Large documents are split into smaller, manageable pieces called "chunks". This is crucial because: - Embedding models have token limits - Smaller chunks provide more precise retrieval - Better semantic coherence within each chunk

Common chunking strategies: - Fixed-size chunking: Split by character count (e.g., 1000 characters) - Semantic chunking: Split by paragraphs, sentences, or sections - Recursive chunking: Hierarchical splitting with overlap

Step 3: Embedding

Each chunk is converted into a high-dimensional vector (embedding) that captures its semantic meaning.
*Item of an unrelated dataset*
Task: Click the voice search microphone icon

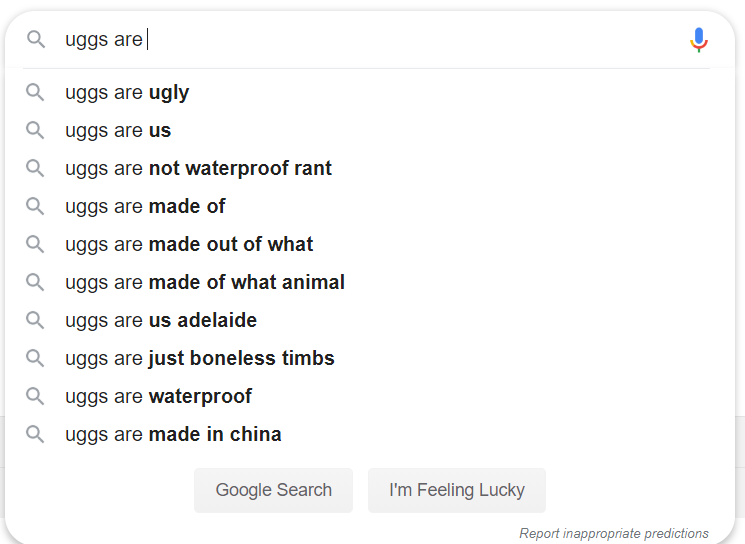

Popular embedding models include: - OpenAI's text-embedding-ada-002 - Sentence-BERT - BGE (Beijing Academy of Artificial Intelligence)

Step 4: Storing

The embeddings are stored in a vector database for efficient similarity search: - Pinecone: Managed vector database - Weaviate: Open-source vector database - Chroma: Simple, lightweight option - FAISS: Facebook's similarity search library


Phase 2: Querying (Online Process)

When a user asks a question, the retriever searches through the indexed knowledge base to find relevant information.

flowchart TD
    A[User Query:<br/>'What is the company vacation policy?'] --> B(1. Query Embedding<br/>Convert query to vector)
    B --> C(2. Similarity Search<br/>Find most similar chunks)
    C --> D(3. Ranking & Filtering<br/>Score and select top results)
    D --> E[4. Context Assembly<br/>Combine retrieved chunks]
    E --> F[Retrieved Context<br/>Sent to Generator]

    style A fill:#e1f5fe,stroke:#0277bd
    style C fill:#fff3e0,stroke:#f57c00
    style D fill:#f3e5f5,stroke:#7b1fa2
    style F fill:#e8f5e8,stroke:#388e3c,stroke-width:2px

Step 1: Query Embedding

The user's query is converted into a vector using the same embedding model used during indexing.
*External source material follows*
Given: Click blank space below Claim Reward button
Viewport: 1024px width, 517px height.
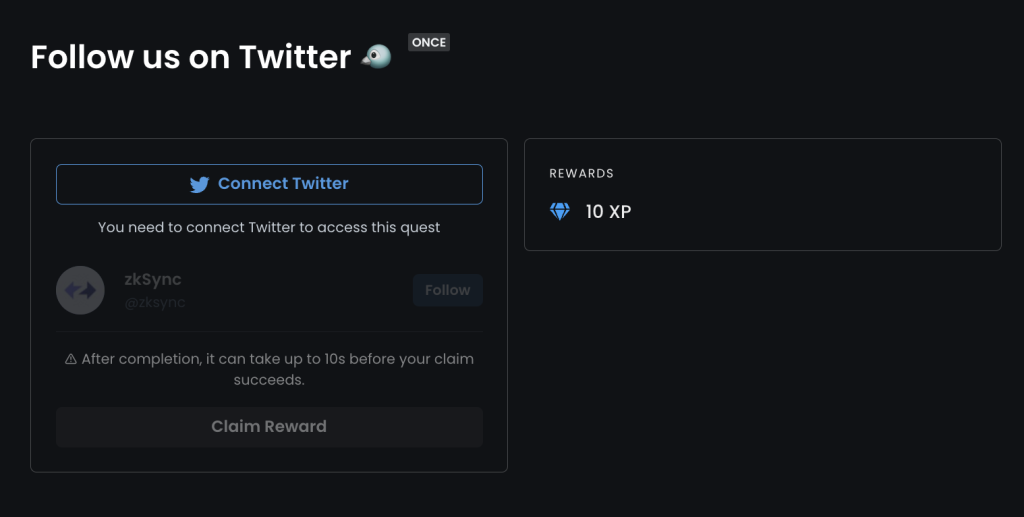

The query vector is compared against all stored chunk vectors using similarity metrics like: - Cosine similarity: Most common for text - Euclidean distance: Geometric distance - Dot product: Fast but less normalized

Step 3: Ranking & Filtering

Retrieved chunks are: - Ranked by similarity score - Filtered by minimum threshold - Limited to top-k results (typically 3-10)

Step 4: Context Assembly

The selected chunks are combined into a coherent context that will be passed to the Generator.
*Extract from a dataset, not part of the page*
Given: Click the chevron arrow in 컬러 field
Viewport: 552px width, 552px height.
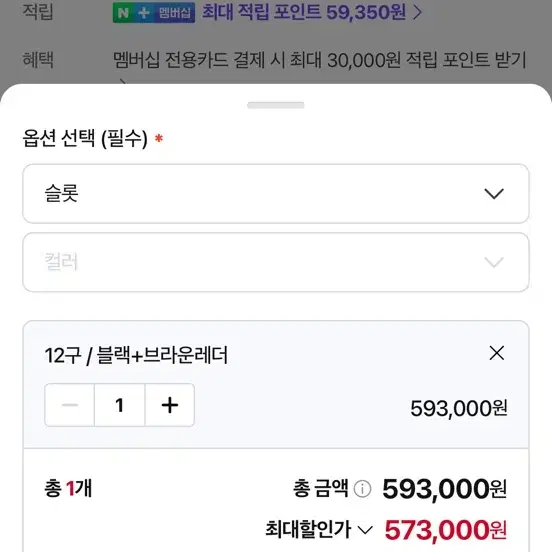Looking at the screenshot, I should (x=494, y=262).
Advanced Retrieval Techniques

Combines multiple search methods: - Dense retrieval: Vector similarity (semantic) - Sparse retrieval: Keyword matching (BM25) - Reranking: Secondary model to improve results

Query Enhancement

Improves retrieval by modifying the query: - Query expansion: Add related terms - Query rewriting: Rephrase for better matching - Multi-query: Generate multiple query variants

Metadata Filtering

Add structured filters to narrow search: - Document type - Date ranges - Author or source - Topic categories


Key Design Considerations

Chunk Size vs. Granularity

  • Larger chunks: More context but less precise
  • Smaller chunks: More precise but may lack context
  • Optimal size: Usually 200-1000 tokens

Embedding Model Selection

Consider: - Domain specificity: General vs. specialized models - Language support: Multilingual capabilities - Performance: Speed vs. accuracy trade-offs

Vector Database Choice

Factors to evaluate: - Scale: How many documents? - Performance: Query latency requirements - Cost: Hosted vs. self-managed - Features: Filtering, analytics, etc.


Common Challenges & Solutions

Challenge 1: Poor Retrieval Quality

Symptoms: Irrelevant or low-quality chunks retrieved Solutions: - Improve chunking strategy - Use domain-specific embeddings - Implement reranking - Add metadata filtering

Challenge 2: Slow Query Performance

Symptoms: High latency during search Solutions: - Optimize vector database configuration - Use approximate search algorithms - Implement caching - Reduce embedding dimensions

Challenge 3: Missing Context

Symptoms: Retrieved chunks lack necessary context Solutions: - Increase chunk size - Add chunk overlap - Implement hierarchical retrieval - Store parent-child relationships


Next Steps

The retrieved context from this component is passed to the the RAG Generator, which uses it to produce the final answer for the user.

Understanding retrieval is crucial because the quality of your RAG system is fundamentally limited by the quality of retrieved information - "garbage in, garbage out."